**REQUIRED ACTION 1**
According to the text on crisis, in what year and for which magazine did Jacques-Alain Miller give the interview in which he defined crisis?
**REQUIRED ACTION 2**
Condense the paragraph of the text on crisis that begins "Crisis has a relation to time" into a shorter version that keeps its main facts.
**REQUIRED ACTION 3**
Go on with the text on crisis, writing the paragraph that follows its final sentence.

The signifier “crisis” refers, etymologically, to a critical moment of upheaval and also to a judgement with respect to a decision to be taken. From the time of Hippocrates, this signifier has been used in the medical field to designate a phase of an illness where the symptoms manifest themselves in an acute form. Later, the term “crisis” found its place, quite naturally, in the field of psychiatry, and easily infiltrated the dimension of the Other that we call political, social, economic, historic and moral. Today this signifier is part of common discourse.
Crisis and Time
Crisis has a relation to time. Hanna Arendt speaks of crisis as a conflictual point of encounter between the past and the future.[1] This point is not the present. It is to be understood rather as a breach in time that arises when the tradition that, until then, had framed the real disappears and when the new symbolic coordinates of the future are not yet known. The subject must thus play his hand faced with the real that rushes into this void created in the interval between two symbolic systems.
But crisis is not a psychoanalytic concept. We must thus define our use of it, while allowing ourselves the freedom to grasp all the forms in which this signifier appears in culture. We will find our first point of support in a definition that Jacques-Alain Miller gave in an interview for the magazine Marianne in 2008, on the economic crisis. “There is a crisis in the psychoanalytic sense when discourse, words, figures, rites, routine, the whole symbolic apparatus, is suddenly found to be powerless in tempering an unruly real. A crisis is the real unchained, impossible to master. It is the equivalent, in civilisation, of those storms that periodically come to remind the human species of their lack of security and fundamental debility”.[2] In the same spirit, in his “Introduction to the Erotics of Time”, Jacques-Alain Miller quotes Deleuze’s proposition according to which “time (…) puts truth in crisis”.[3] In other words, truth is not eternal, it vanishes with time. In this respect it is distinct from the real without law, which obeys nothing, not even time. That time puts truth in crisis, means that, at a given moment, it starts to waver when in the grips of a real that it can neither treat nor master. Crisis thus appears as a moment of rupture in the line of time, an event that extracts the subject from his routine and forces him to elaborate a new relation to the real. This relation between crisis and time is what makes us speak about “moments of crisis”.

**PROVIDED MATERIAL**
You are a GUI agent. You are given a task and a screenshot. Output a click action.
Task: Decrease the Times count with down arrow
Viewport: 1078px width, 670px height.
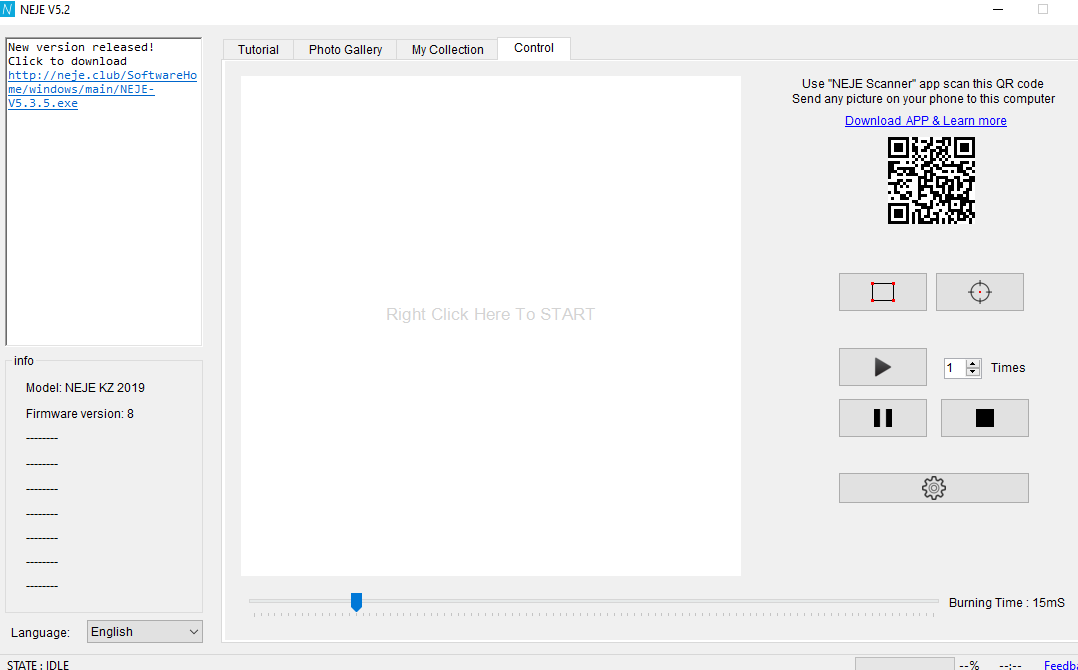974,373
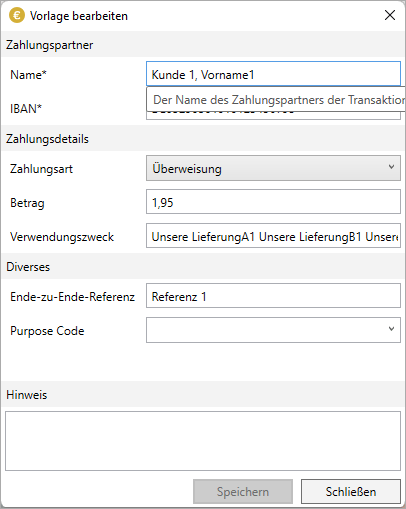406x509 pixels.
Task: Click the Ende-zu-Ende-Referenz field
Action: pyautogui.click(x=273, y=296)
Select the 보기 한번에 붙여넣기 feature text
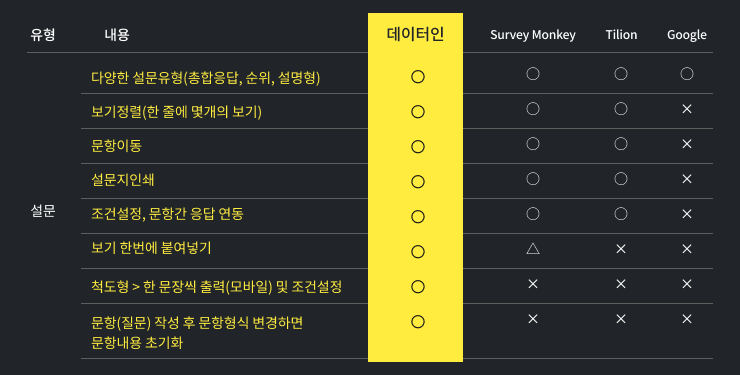Image resolution: width=740 pixels, height=375 pixels. click(x=151, y=248)
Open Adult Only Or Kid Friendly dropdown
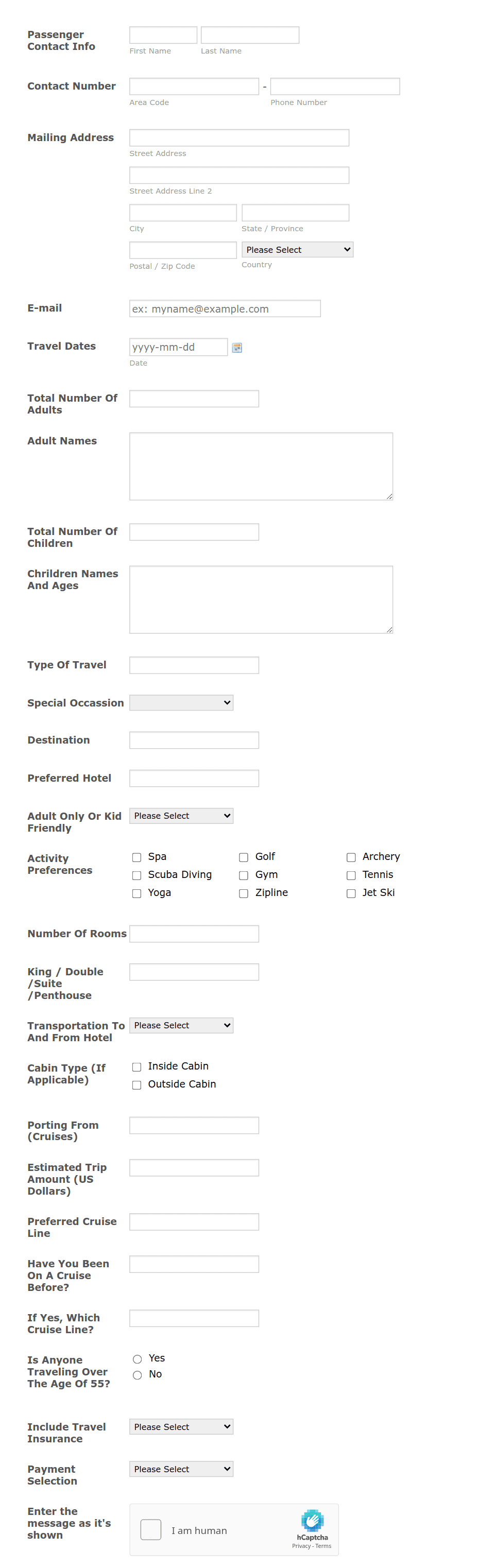The width and height of the screenshot is (479, 1568). coord(181,816)
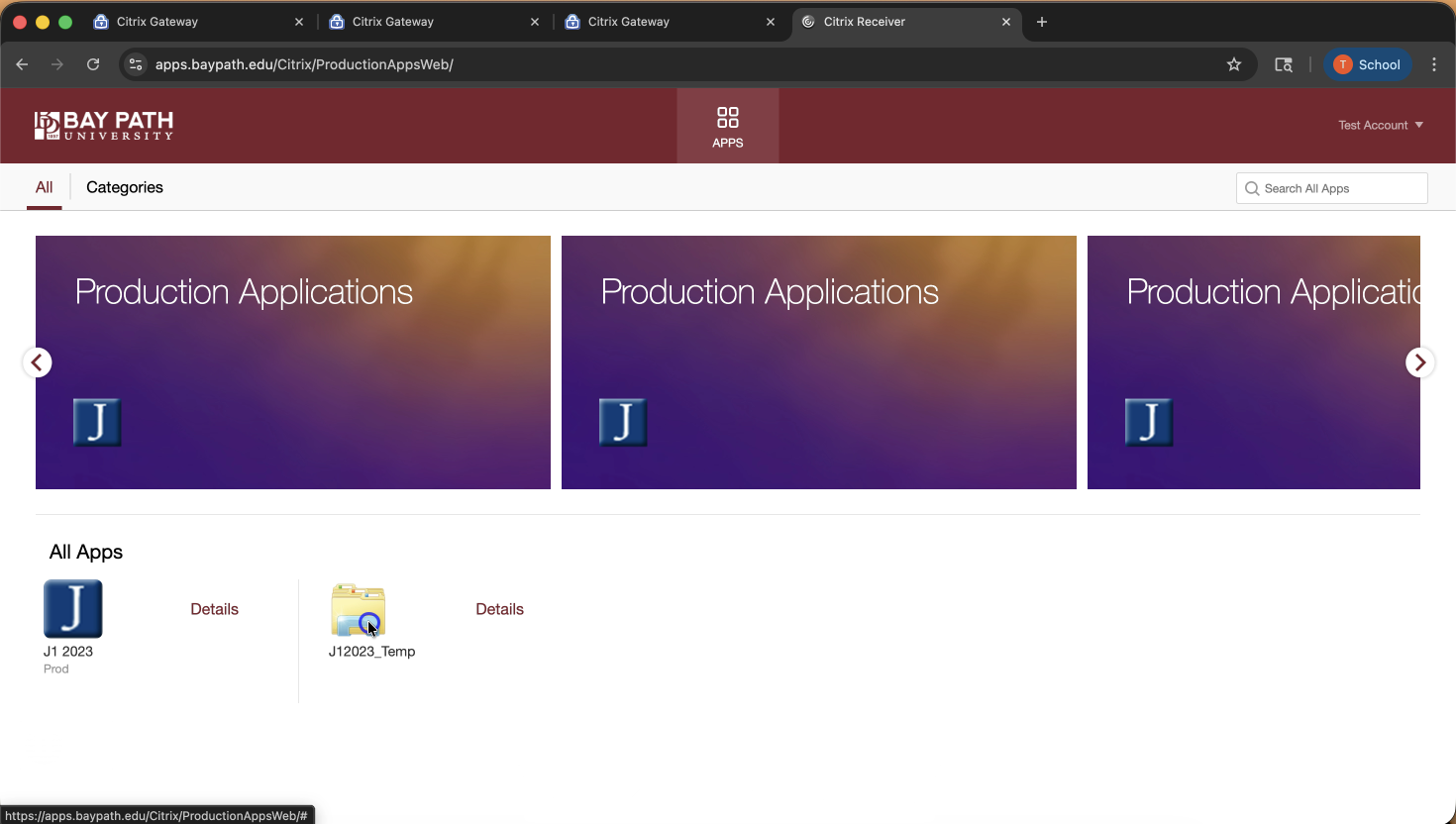Viewport: 1456px width, 824px height.
Task: Open Details link for J1 2023
Action: [214, 609]
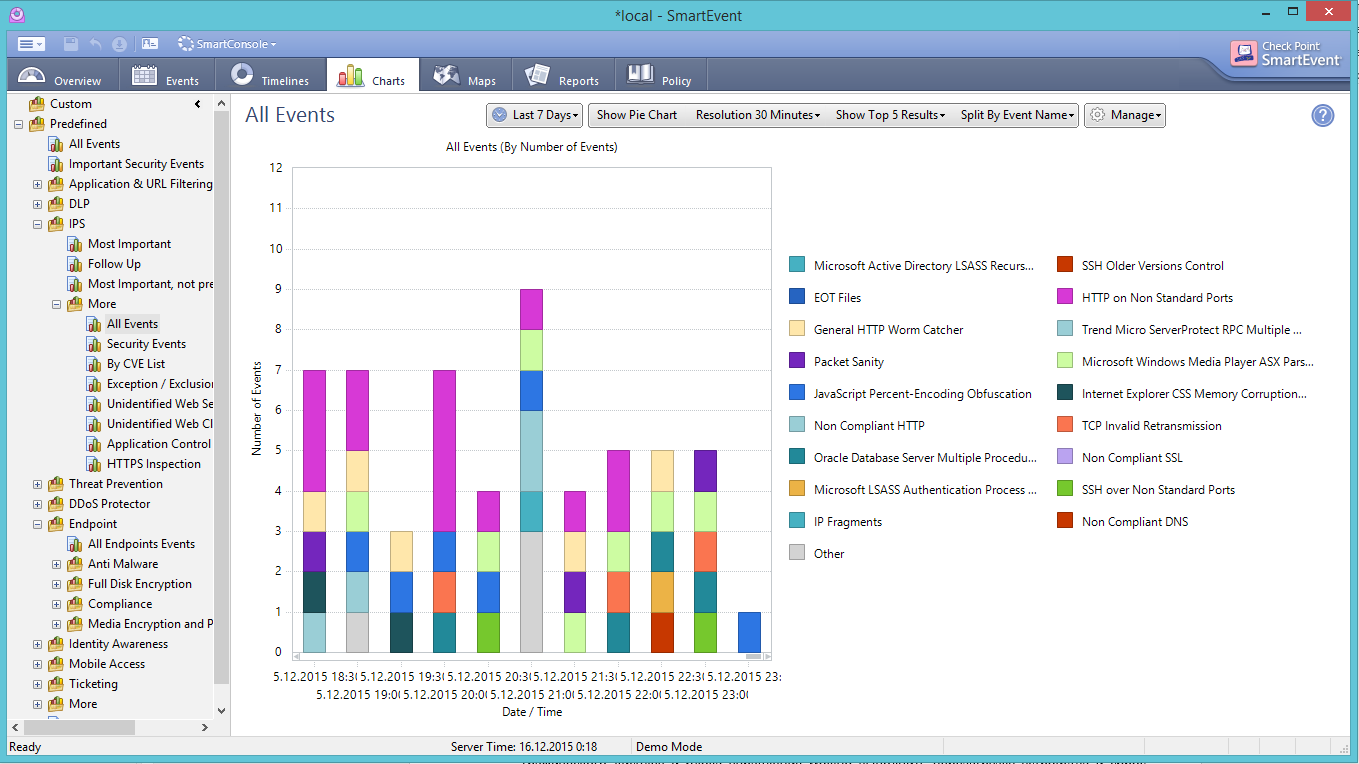The width and height of the screenshot is (1359, 764).
Task: Open the Security Events chart item
Action: click(146, 344)
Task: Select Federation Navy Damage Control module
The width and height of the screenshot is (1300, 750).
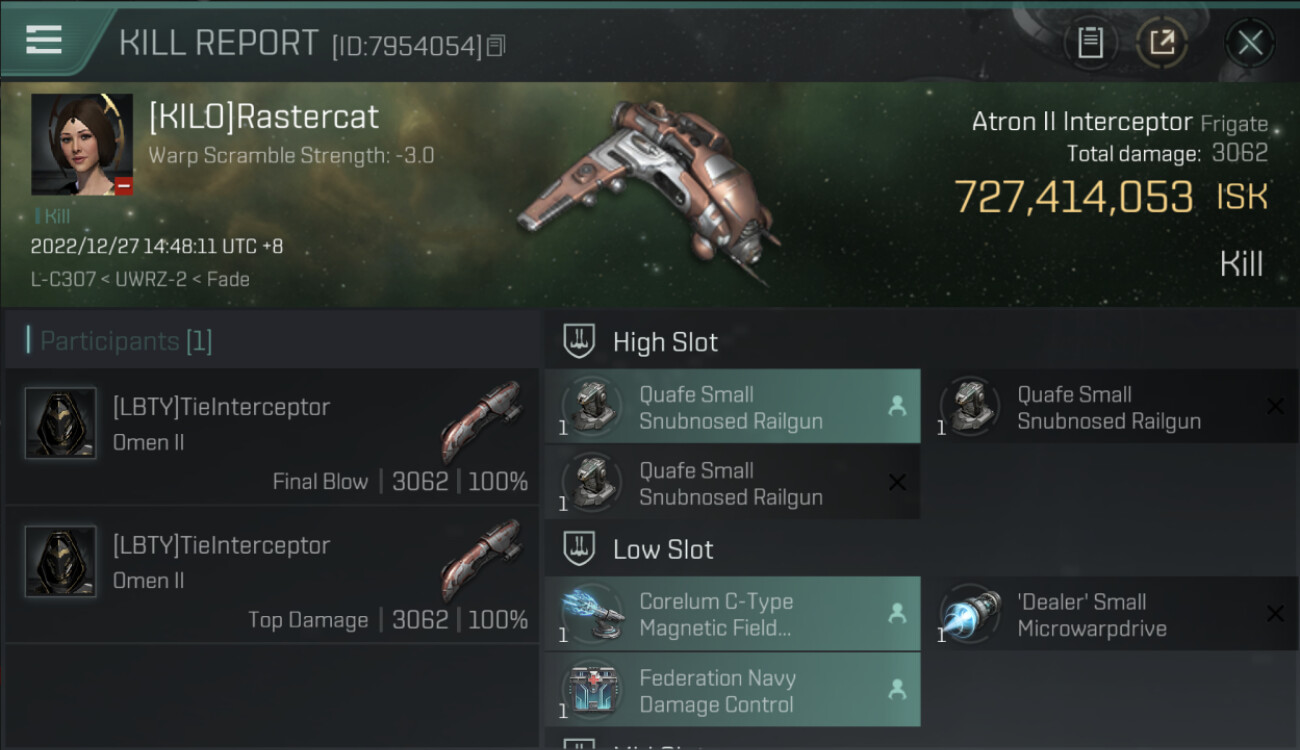Action: click(732, 690)
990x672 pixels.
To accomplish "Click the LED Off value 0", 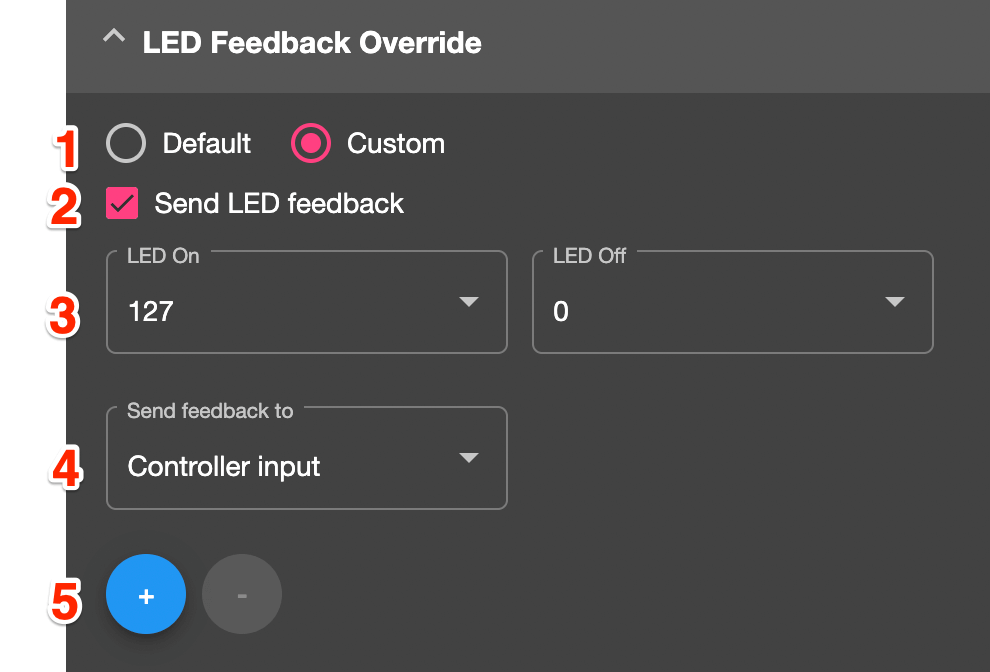I will click(x=561, y=312).
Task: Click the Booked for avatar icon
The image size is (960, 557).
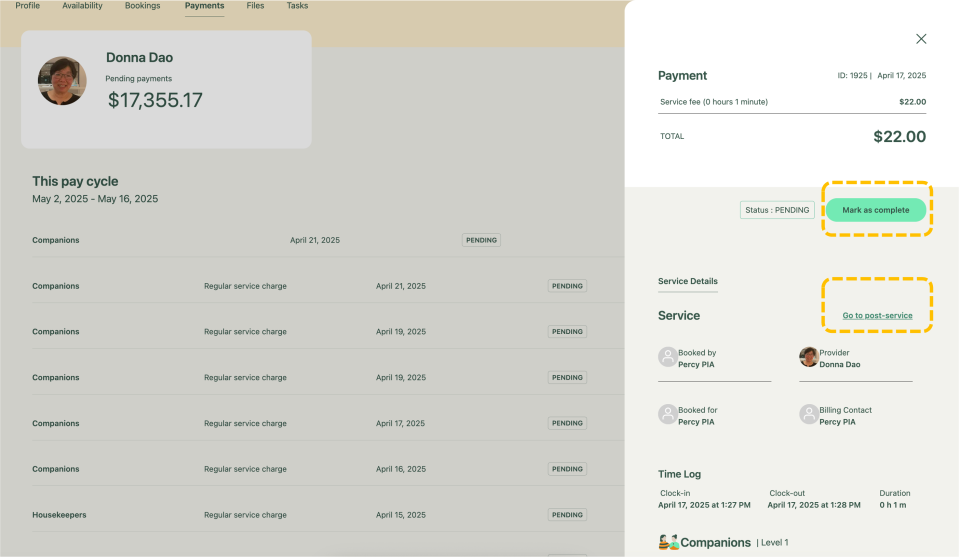Action: coord(667,414)
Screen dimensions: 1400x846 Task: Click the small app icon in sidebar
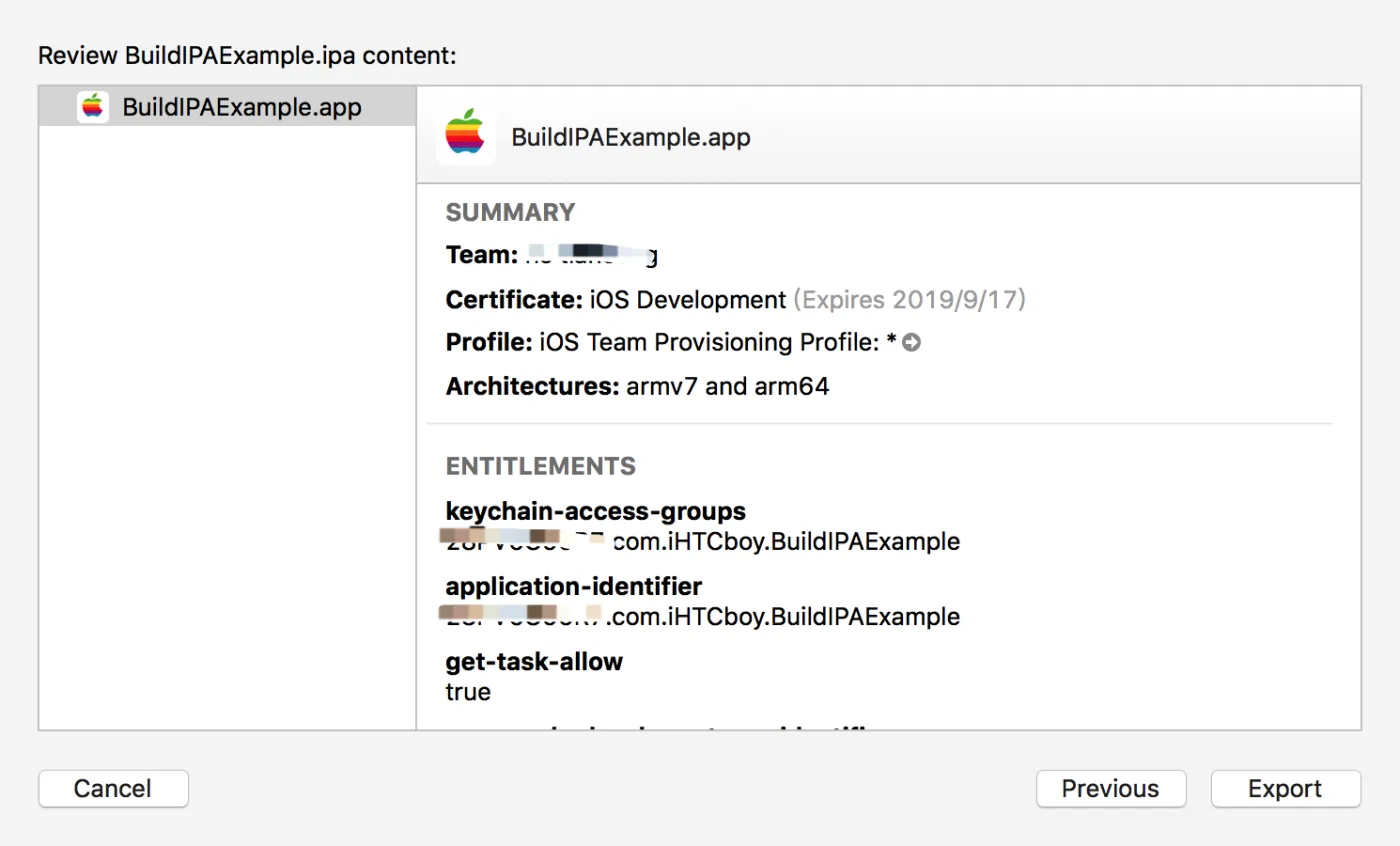point(93,107)
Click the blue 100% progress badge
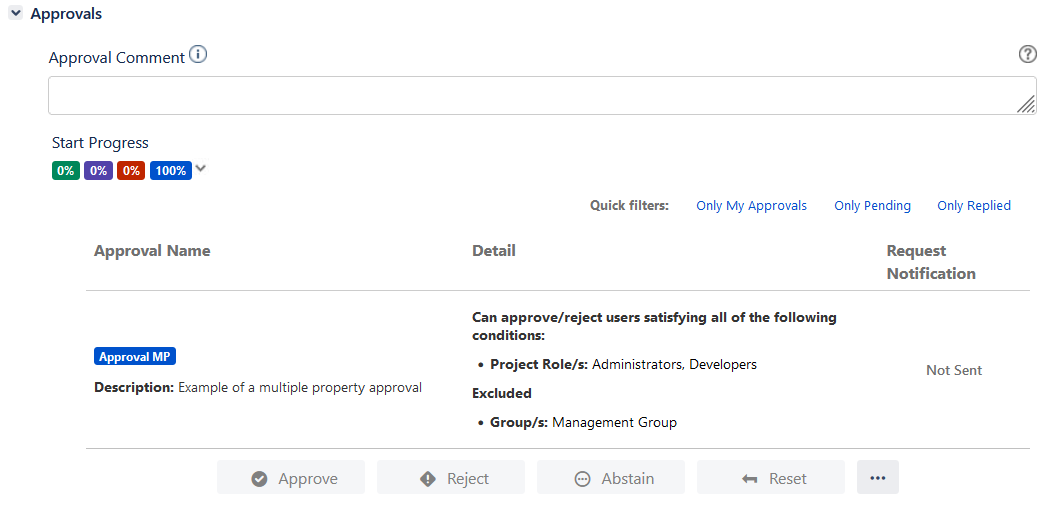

**ANSWER SPACE 1**
He gave it in 2008, for the magazine Marianne.

**ANSWER SPACE 2**
Crisis is tied to time. Hanna Arendt describes it as a conflictual meeting point of past and future. This point is not the present but a breach in time. It opens when the tradition that framed the real disappears and the new symbolic coordinates of the future are not yet known. The subject must then play his hand against the real that rushes into this void between two symbolic systems.

**ANSWER SPACE 3**
Hyper-crisis
A crisis that presents itself in this way as a cut in the line of time belongs to the time of Oedipus. After Oedipus, this simple dialectical model between routine and an event that brings a crisis is no longer enough to read the phenomena. This is why sociologists have abandoned the name “postmodernism” for hypermodernity.[4] In fact, postmodernism limits itself to describing the initial disillusionment with progress and the humanism of the enlightenment following the Second World War. But to describe the qualitative modification of humanity over the last three decades, it has been necessary to add the prefix “hyper” to the word “modernity”. This better conveys the notion of excess, exacerbation and of a process pursued without any sense of measure that characterises the era in which the object a has risen to the zenith as an effect of the discourse of capitalism.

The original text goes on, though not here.